Patronage at #UBC and the dangers of gated management #ubc100 #ubcnews #bced #highered

If there is anything learned at the University of British Columbia since the announcement of President Gupta’s resignation on 7 August 2015, it is that patronage is the institution’s greatest threat to reversing its spiraling downfall.

Of course we hear a lot these days about the gated communities in Vancouver and Kelowna where the 1% enjoy their luxuries without annoying distractions and questions from the 99%. Chip Wilson’s gated and walled $64m waterfront home makes the old Casa Mia on Marine Drive look like a quaint tiny house. And if trends have their way at UBC, Chip, valued at $2.2b, will soon run the Board of Governors (i.e., Lululemon U), following Stuart Belkin, valued at a comparatively mere $900m with a modest hobby farm in Southlands.

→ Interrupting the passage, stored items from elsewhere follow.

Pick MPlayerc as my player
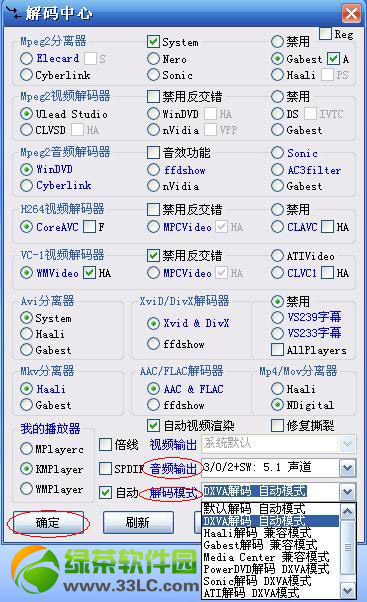Viewport: 367px width, 602px height. [26, 448]
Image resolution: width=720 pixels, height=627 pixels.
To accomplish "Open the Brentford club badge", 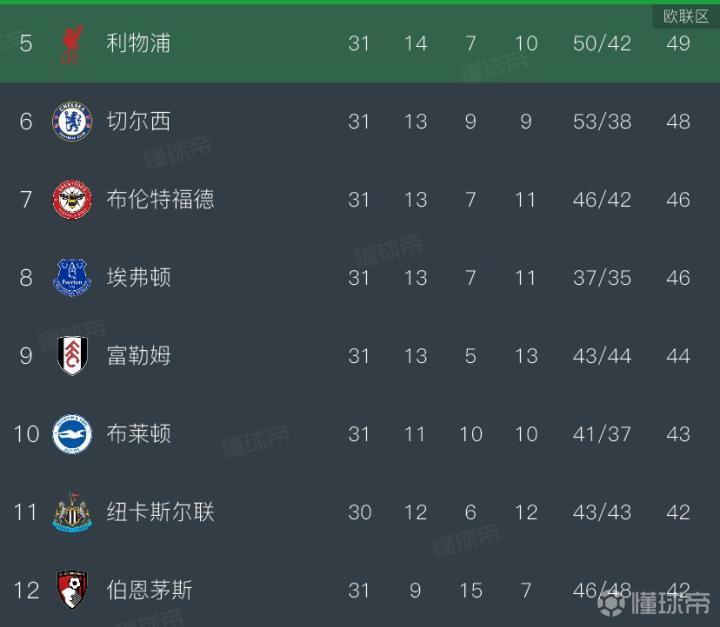I will [72, 199].
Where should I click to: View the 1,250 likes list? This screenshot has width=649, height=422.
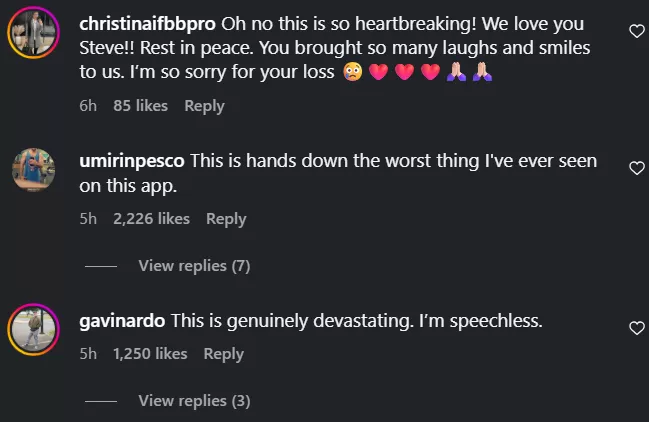150,354
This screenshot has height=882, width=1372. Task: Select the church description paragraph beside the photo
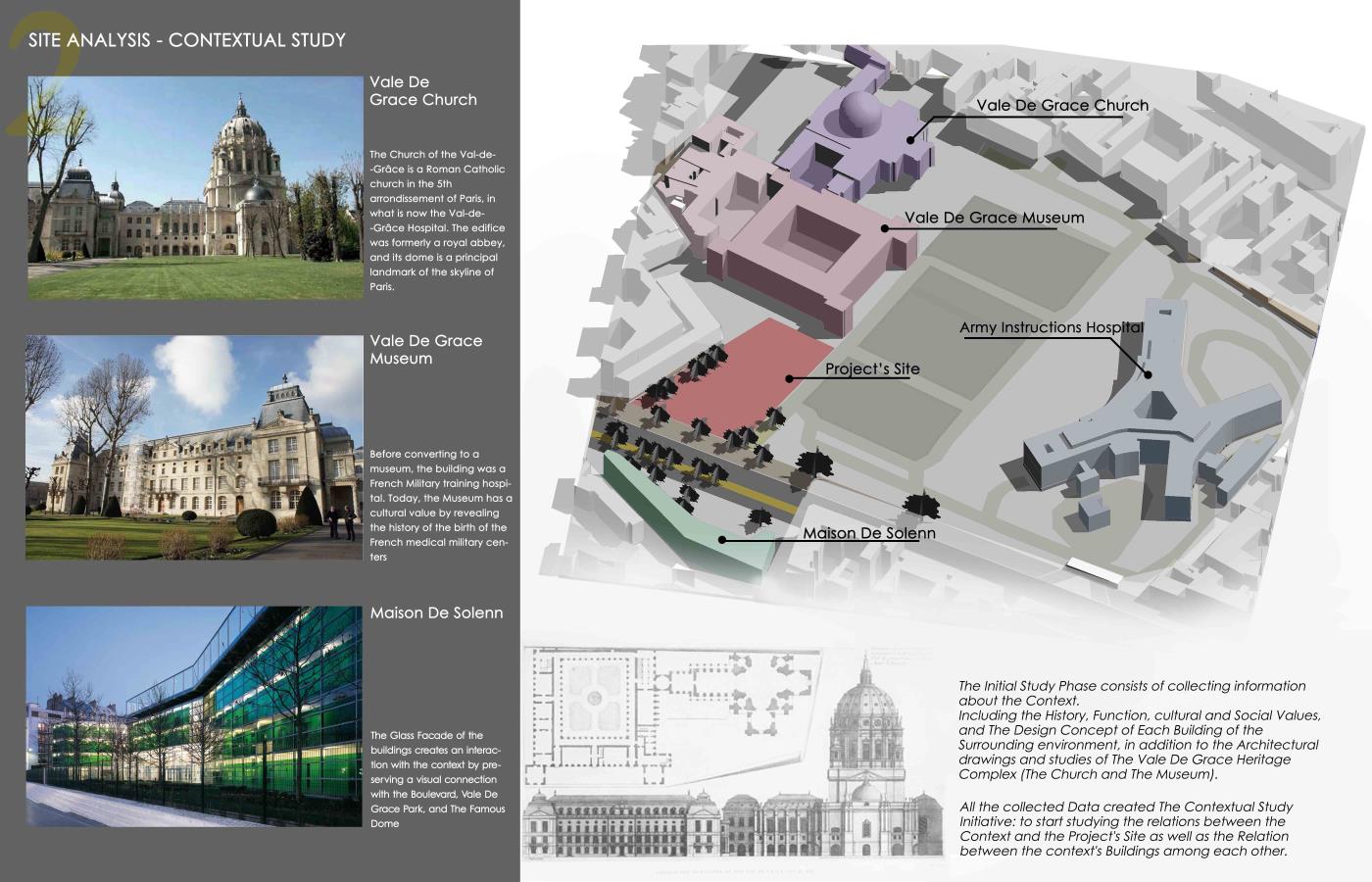(x=437, y=220)
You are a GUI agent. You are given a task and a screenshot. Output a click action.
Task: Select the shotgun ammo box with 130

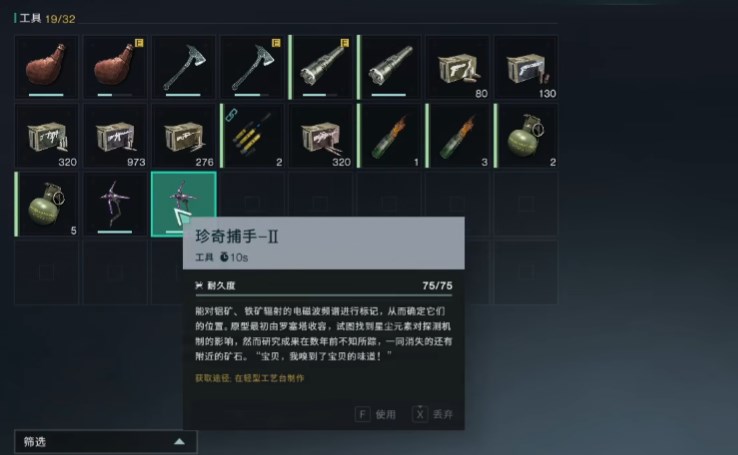(x=526, y=67)
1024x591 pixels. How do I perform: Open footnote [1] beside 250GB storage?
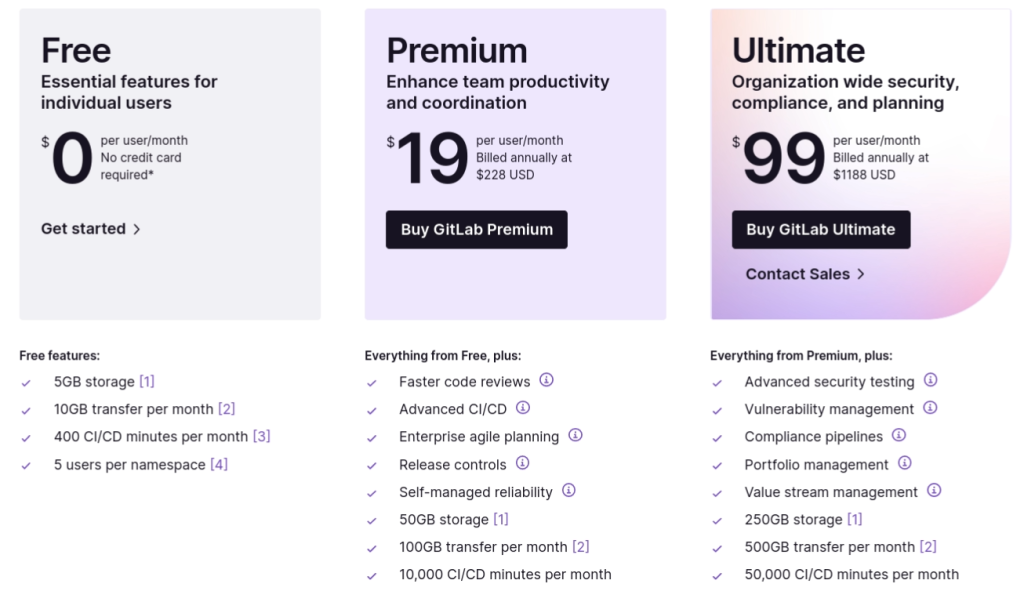[855, 519]
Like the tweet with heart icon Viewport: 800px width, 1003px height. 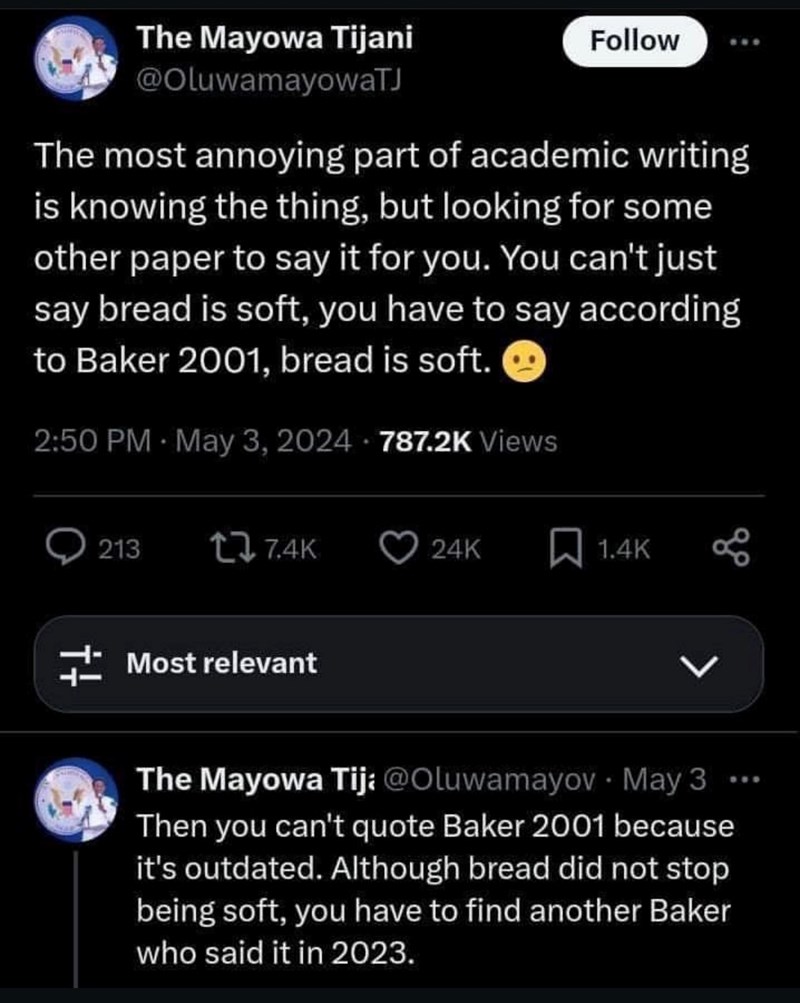point(401,546)
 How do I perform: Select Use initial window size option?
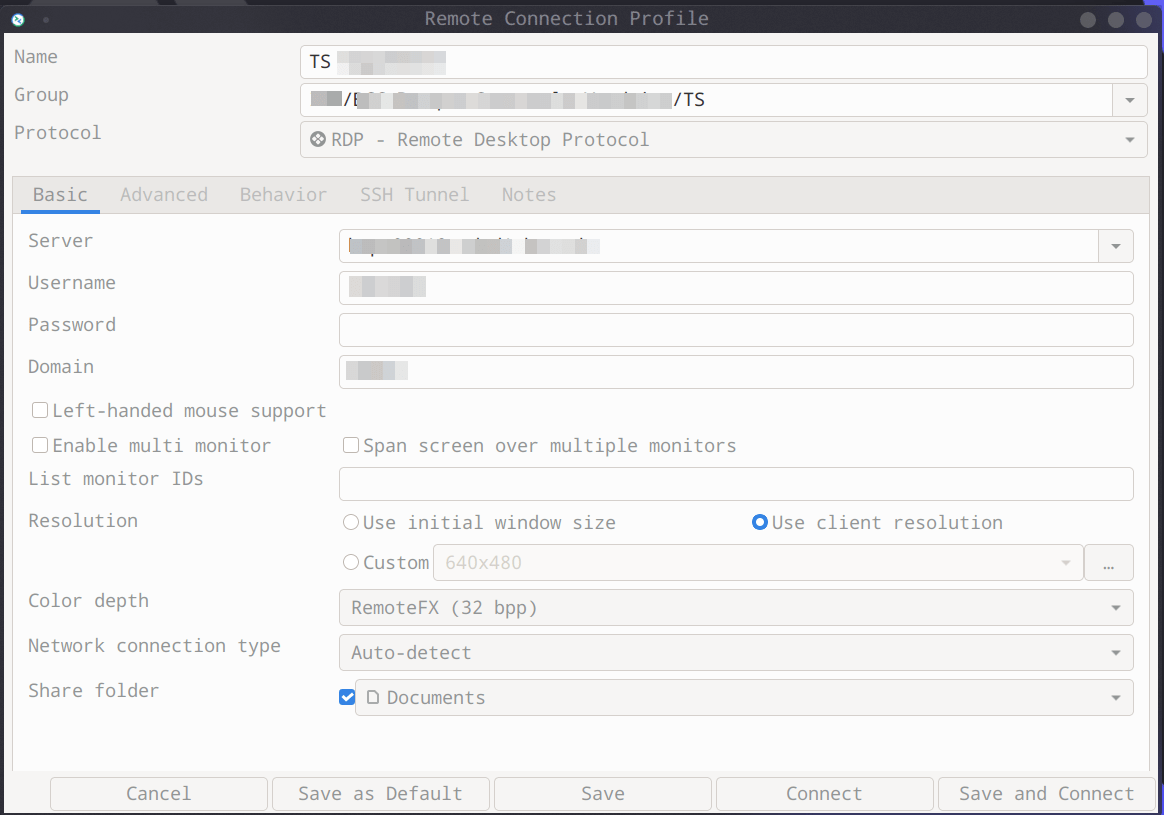click(x=351, y=523)
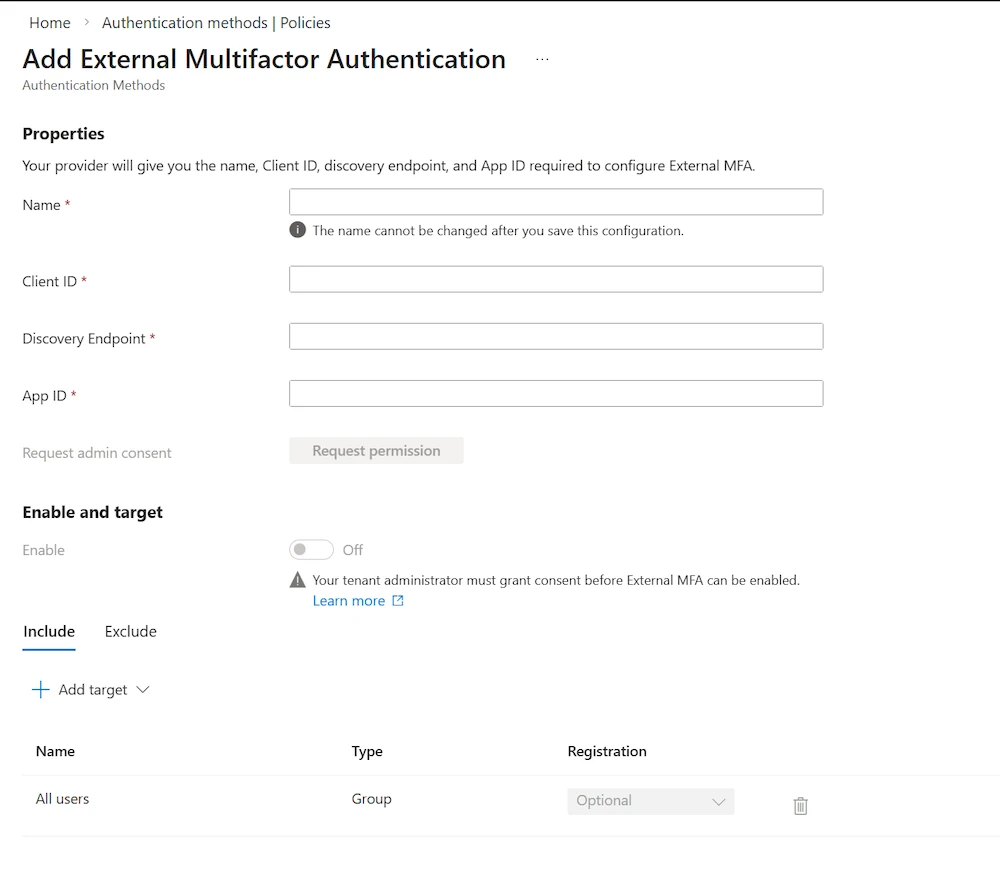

In the midst of its administrative and legitimacy crises, on 25 November Belkin was appointed Chair of UBC’s BoG. In 1938, Stuart’s father, Morris, led students on a protest against the BoG’s proposal to increase fees by $25. At his first meeting as Chair on 15 February 2016, Stuart presided over the approval of huge tuition increases across the University, no questions asked. Morris, the consummate contributor to student media, saved The Ubyssey by buying the printing house, which eventually became College Printers and core to Belkin’s packaging corporation. Stuart has an aversion to the media.

Following Morris’s death in 1987, the family donated to UBC $1m+ and by 1992 established itself as an art patron with a $1.5m endowment as ground was broken for the Morris and Helen Belkin Art Gallery on campus (opened 17 June 1995). Stuart commands UBC’s BoG in the midst of sieges on privilege and patronage.

Philanthropic patronage is common at UBC but it’s the managerial form that is perhaps much more entrenched and dangerous at this point.

In Moral Mazes: The World of Corporate Managers, Jackall explains that patronage reduces to “alliances that give one ‘clout’”

by the systematic collection of information damaging to others and particularly about deals struck and favors won in order to argue more effectively the propriety and legitimacy of one’s own claims; and, on the part of those in power, by pervasive secrecy, called confidentiality, that attempts to cordon off the knowledge of deals already made lest the demands on the system escalate unduly. (pp. 197-198)

Drawn from frontier tactics of circling the wagons, the practice of protecting managers at all cost for favours and perks, or patronage, has generated a crisis at UBC. Indicative of this crisis of patronage was the deans’ endorsement of the BoG and Central senior managers on 9 February 2016.

Rarely at UBC is administrative patronage, characterized by this process of encircling and turning inward, exposed in such a raw, visible form, as if under siege by faculty, staff, and students.

The deans, along with vice, assistant, and associate appointees, owe their capital, in large, to a system of patronage that keeps gates and walls to protect privilege. Gated management, suppressing and distrusting shared governance, relies extensively on patronage.

Acting as if through Gupta’s resignation ‘to the victors go the spoils’, the deans are gambling that circling the wagons around the BoG and Central, however much it exposes patronage, delivers payoffs come reappointment time and invariable sieges on gates and gatekeepers within their own Faculties.

Patronage delivers payoffs at UBC, as Central looks the other way when accountability is due. For example, Central has been unwilling to find either fact or fault with administrators perennially running up deficits, suppressing academic freedom, mismanaging academic portfolios, playing favouritism, breaching privacy, biasing student votes, bloating admin ranks and offices, etc.

The fact that no one—not a single administrator– has been held accountable, canned, denied reappointment, or moved back to faculty ranks, etc. in the midst of the University’s most serious administrative crisis in fifty years is increasingly suspicious.

Yet this nagging suspicion of the BoG and Central, “perceptions of pervasive mediocrity” (Jackall, p. 197), and faculty members’ current No Confidence vote call the entire system of gated management and patronage at UBC into question.